---------- DATASET EXTRACT ----------

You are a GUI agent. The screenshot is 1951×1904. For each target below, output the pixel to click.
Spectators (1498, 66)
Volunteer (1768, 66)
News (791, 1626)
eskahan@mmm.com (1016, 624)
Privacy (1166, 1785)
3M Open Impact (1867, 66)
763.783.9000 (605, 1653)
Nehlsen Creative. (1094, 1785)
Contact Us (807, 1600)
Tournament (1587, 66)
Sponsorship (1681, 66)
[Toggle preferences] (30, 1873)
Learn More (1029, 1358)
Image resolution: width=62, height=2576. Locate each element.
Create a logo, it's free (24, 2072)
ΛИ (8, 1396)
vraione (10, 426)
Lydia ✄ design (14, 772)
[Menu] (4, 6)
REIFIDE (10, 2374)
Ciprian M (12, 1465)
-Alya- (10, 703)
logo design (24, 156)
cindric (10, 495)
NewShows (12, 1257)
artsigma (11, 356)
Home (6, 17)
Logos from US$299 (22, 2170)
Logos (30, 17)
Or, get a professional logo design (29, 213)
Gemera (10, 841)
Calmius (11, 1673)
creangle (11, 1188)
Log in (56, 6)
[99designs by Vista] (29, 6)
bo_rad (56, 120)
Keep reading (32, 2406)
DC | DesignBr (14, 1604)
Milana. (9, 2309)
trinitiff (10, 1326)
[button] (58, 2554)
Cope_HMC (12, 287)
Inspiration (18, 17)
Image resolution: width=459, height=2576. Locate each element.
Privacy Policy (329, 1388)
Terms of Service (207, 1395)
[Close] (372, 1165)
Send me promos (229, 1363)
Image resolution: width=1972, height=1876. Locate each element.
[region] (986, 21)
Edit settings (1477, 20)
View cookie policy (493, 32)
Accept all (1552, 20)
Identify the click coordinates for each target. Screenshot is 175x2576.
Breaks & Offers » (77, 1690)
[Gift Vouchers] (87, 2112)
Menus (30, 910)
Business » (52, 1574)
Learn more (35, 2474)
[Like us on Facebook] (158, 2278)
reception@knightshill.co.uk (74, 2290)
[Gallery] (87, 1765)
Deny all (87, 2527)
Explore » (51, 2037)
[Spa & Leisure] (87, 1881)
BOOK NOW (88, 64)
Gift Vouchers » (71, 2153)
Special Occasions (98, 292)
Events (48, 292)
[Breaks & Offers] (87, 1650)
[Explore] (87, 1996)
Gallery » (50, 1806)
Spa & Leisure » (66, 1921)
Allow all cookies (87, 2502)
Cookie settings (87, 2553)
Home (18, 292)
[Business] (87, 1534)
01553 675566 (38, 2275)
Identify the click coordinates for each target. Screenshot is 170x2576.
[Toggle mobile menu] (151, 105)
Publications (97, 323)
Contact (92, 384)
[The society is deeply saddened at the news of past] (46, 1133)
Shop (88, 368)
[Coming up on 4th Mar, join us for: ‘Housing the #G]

----------

**YOUR GOAL:** Among the records above, a stretch begins at the line containing "eskahan@mmm.com (1016, 624)" and ends at the line containing "Image resolution: width=62, height=2576.". Restate that stretch word for word, and nothing else.

**ANSWER TO THIS PROBLEM:**
eskahan@mmm.com (1016, 624)
Privacy (1166, 1785)
3M Open Impact (1867, 66)
763.783.9000 (605, 1653)
Nehlsen Creative. (1094, 1785)
Contact Us (807, 1600)
Tournament (1587, 66)
Sponsorship (1681, 66)
[Toggle preferences] (30, 1873)
Learn More (1029, 1358)
Image resolution: width=62, height=2576. Locate each element.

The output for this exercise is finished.